In the examples you give trust is quite definitely provided by a third
party. In the case of cash the coins or notes have value only because
they are created by a third party which promises not to create too
much of it.
In the case of a credit card transaction there are few aspects of the
transaction which are not affected by the merchant agreement of
the card association involved.
>And, no one can
>replace the final decision of the merchant and me about the quantity of
>risk that we decide to assume in our business.
Note however that the parties concerned are 1) relying on data from
third parties and 2) making their own decisions about what degree of
trust to place on that data.
>I want to point out to the fact that we have negotiated (even for the
>simple action to buy a book) a relatively large number of "cross
>certifications" where the relation among the "certification
>authorities" are (even if they can exist) meaningless for our goals.
No, this is not a cross-certification in the sense being discussed.
In the first place it is a bilateral agreement which has been established
through the involvement of a third party. In the case of a card agreement
the card association is not only moving the money from point A to
point B it is also bearing certain aspects of liability. For this very
reason the card associations in general look to prevent the trust they
created being exploited outside the framework of their transactions.

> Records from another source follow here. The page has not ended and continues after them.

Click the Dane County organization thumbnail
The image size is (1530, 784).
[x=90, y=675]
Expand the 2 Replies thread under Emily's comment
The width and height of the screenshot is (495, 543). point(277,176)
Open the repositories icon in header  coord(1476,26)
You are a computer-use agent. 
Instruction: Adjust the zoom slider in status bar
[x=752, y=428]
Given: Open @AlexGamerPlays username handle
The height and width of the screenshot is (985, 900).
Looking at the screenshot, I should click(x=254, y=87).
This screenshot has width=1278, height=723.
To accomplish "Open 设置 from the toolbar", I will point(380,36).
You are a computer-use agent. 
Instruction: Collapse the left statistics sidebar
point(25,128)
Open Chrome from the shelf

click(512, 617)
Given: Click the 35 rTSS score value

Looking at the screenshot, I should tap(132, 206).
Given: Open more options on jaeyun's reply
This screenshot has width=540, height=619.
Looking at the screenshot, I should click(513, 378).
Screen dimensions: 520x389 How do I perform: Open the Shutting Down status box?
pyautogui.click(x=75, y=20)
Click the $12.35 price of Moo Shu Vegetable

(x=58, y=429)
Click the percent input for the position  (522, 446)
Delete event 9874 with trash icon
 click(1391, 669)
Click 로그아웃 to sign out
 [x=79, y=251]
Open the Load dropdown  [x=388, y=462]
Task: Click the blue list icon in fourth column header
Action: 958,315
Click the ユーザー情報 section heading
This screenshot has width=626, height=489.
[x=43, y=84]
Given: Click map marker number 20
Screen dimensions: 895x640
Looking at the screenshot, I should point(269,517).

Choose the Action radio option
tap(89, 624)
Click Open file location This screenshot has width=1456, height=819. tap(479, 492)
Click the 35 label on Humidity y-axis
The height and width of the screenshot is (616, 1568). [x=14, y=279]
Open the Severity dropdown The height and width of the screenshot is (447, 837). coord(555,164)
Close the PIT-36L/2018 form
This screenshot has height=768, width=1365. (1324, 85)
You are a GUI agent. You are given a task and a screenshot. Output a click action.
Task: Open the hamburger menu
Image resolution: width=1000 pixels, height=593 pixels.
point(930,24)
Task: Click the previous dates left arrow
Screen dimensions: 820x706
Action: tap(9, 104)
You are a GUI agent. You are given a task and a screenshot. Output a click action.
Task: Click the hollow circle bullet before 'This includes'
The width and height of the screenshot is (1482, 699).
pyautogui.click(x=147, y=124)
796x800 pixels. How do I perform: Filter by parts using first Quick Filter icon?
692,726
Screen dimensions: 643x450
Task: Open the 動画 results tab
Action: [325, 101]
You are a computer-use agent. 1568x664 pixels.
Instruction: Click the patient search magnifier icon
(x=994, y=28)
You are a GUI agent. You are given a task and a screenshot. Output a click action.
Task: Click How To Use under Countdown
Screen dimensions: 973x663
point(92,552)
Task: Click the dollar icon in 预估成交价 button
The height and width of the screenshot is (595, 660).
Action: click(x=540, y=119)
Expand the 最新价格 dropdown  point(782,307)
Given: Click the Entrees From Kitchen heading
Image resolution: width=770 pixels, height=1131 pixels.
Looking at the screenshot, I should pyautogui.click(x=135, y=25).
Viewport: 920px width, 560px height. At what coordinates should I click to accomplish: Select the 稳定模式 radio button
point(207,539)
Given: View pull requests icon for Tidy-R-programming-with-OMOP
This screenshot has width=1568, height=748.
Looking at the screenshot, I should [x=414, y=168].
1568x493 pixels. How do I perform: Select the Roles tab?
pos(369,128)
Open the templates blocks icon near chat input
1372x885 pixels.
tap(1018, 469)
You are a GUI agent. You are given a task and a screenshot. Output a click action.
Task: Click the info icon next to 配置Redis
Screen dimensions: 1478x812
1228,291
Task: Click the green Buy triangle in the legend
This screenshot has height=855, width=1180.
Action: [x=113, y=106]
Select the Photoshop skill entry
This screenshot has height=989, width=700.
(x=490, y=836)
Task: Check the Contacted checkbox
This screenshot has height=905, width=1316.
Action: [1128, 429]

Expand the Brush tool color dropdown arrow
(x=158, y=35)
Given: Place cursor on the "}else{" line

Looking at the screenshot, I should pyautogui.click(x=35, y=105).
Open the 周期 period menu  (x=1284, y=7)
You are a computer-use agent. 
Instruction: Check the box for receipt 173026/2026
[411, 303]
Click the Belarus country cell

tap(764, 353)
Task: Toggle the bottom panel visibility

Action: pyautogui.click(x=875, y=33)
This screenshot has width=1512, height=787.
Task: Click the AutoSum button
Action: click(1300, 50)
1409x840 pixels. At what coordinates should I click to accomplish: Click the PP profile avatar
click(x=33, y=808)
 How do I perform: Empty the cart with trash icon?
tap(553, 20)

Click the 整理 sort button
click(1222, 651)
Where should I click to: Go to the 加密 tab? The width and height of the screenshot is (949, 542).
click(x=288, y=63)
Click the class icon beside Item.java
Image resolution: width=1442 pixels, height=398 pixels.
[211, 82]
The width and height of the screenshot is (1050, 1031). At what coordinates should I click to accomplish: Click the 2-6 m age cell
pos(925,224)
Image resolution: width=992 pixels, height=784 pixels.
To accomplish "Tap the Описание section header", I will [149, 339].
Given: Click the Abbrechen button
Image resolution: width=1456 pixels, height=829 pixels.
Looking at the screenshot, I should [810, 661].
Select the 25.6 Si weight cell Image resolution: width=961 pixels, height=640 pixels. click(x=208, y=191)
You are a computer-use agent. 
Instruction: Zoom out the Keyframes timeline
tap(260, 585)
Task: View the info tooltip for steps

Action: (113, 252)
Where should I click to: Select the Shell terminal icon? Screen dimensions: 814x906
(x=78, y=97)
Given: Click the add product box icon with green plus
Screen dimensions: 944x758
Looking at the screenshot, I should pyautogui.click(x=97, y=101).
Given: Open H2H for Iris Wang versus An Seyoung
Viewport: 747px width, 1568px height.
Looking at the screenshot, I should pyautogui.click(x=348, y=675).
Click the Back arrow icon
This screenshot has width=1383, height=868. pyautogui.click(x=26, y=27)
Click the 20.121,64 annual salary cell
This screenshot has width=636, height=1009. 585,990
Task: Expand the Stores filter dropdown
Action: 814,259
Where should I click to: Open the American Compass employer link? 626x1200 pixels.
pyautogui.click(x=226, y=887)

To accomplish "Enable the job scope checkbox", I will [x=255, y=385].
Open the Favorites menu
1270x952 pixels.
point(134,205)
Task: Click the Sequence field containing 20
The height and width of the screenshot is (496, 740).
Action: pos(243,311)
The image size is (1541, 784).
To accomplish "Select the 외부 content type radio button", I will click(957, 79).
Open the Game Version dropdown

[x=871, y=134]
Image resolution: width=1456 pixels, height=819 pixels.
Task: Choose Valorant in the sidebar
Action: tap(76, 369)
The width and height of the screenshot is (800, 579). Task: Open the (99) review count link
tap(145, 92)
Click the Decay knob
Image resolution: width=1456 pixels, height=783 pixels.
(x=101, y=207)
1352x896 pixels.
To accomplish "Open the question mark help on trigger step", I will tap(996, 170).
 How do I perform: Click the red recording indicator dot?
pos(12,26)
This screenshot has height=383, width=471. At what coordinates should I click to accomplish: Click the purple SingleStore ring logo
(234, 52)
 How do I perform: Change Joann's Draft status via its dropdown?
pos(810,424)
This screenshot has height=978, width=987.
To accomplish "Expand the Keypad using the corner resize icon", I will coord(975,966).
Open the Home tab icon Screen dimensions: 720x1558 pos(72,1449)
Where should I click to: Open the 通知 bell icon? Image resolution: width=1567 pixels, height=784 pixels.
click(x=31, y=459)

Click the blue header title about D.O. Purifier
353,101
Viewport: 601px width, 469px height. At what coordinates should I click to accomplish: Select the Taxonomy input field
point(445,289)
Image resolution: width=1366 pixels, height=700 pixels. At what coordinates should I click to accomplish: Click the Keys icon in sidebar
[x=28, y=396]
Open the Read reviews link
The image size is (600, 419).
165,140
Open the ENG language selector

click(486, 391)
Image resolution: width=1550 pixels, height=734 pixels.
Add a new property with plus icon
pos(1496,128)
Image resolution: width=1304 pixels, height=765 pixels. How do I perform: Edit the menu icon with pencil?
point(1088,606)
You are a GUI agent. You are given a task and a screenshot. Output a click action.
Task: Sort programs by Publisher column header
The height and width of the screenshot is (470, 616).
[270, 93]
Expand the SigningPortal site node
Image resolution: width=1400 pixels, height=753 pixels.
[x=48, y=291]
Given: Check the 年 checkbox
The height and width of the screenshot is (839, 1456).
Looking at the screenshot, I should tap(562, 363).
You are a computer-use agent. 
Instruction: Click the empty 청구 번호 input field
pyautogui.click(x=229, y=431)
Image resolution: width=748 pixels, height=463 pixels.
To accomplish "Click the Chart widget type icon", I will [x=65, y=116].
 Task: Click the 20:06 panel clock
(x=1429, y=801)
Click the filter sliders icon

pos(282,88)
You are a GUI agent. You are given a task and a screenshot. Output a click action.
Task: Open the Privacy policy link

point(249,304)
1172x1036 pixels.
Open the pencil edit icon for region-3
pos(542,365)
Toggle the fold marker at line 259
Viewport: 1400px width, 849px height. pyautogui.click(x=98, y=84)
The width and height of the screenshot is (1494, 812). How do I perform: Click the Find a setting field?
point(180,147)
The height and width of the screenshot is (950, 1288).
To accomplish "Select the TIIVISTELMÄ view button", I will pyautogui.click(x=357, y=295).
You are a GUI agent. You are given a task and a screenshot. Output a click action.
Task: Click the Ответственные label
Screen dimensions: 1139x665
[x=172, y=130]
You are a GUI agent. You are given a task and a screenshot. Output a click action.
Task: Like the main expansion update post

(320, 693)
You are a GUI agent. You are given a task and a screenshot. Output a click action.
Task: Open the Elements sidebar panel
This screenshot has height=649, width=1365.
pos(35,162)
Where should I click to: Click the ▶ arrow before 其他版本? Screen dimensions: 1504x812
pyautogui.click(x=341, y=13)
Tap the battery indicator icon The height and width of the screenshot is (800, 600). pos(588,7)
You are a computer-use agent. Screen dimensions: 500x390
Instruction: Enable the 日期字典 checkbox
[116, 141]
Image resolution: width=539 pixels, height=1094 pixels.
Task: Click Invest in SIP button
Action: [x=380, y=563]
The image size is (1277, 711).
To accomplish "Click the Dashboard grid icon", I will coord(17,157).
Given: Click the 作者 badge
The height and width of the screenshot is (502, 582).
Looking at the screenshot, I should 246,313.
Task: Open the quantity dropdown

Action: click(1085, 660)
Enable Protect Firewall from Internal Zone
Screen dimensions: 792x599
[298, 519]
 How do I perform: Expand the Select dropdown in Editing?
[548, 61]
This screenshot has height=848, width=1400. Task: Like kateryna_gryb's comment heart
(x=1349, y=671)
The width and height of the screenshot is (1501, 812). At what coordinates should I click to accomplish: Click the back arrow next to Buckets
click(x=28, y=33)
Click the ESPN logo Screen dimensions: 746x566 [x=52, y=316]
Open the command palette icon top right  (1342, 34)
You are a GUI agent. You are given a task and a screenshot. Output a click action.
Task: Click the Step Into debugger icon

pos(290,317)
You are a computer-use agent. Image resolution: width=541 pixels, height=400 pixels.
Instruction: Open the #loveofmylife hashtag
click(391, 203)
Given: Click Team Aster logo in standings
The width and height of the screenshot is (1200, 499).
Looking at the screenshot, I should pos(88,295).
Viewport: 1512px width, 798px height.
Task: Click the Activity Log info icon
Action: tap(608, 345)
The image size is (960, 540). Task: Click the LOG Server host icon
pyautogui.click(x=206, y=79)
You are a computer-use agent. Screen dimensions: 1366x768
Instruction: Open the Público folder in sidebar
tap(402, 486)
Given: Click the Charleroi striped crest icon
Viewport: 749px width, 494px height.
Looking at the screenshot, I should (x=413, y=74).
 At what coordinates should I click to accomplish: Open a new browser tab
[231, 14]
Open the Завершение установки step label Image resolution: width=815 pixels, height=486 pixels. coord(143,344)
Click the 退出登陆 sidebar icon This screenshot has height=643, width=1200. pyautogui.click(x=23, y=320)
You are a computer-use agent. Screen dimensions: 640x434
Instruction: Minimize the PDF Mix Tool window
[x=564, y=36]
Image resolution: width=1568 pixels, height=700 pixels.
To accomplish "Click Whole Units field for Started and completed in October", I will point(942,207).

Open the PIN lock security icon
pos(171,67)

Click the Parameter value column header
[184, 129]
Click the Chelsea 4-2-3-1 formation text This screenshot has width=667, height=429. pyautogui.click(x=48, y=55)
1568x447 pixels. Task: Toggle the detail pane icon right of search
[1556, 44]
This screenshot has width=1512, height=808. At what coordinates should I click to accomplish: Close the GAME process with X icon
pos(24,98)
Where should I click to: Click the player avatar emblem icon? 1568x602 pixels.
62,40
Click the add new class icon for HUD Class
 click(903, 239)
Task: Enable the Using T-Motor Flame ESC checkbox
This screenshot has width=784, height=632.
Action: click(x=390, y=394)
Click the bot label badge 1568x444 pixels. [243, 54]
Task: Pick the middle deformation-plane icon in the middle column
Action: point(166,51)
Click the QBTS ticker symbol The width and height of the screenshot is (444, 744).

Taking a credit card imprint to process in case a cheque bounces
is a definite no-no in most merchant agreements.
The closest example to cross certification in the strict bilateral
sense is the use of a check to purchase retail goods without some
form of check guarantee card as used in Europe. In most cases
a drivers license is asked for (i.e. a third party certificate), this
is then in most cases used to obtain an authorization from a
>I think that our best efford can go in a direction that can unify the
>protocols of the negotiations but I think that we cannot impose the
>methods .... in other words we cannot impose a trusted chain .... we must
>stop where others (the partecipants of the business) must decide...
Nobody is arguing that there will be a single monolithic CA (well almost
nobody, some in X.500 still dream). The question is whether there
will be tens, hundreds or millions involved in inter-domain certification
If there are millions of CAs performing interdomain trust negotiations
then a protocol is required. But note that the developers of such a
protocol still need to establish that it satisfies the social as well as the
technical constraints of the problem.
If there are hundreds of CAs then the question of standardizing protocol
is not critical. It is simply information to be exchanged. Rich Saltz and
myself can expect to meet at a large number of meetings concerning
the issue of inter-domain certification over the next year or so. Indeed
the SET root managed by CertCo can be expected to be issuing inter
domain trust credentials for the Visa root managed by VeriSign. The
process by which this is achieved being a 'key-ceremony' involving
lawyers, notary publics and a notorial video tape camera in an event
more familliar to the masonic lodge than the data center.
What I am arguing is that a decision by two parties to establish a joint
system of trust _to_be_used_by_third_parties_ is vastly more complex
than simply deploying some fancy technology.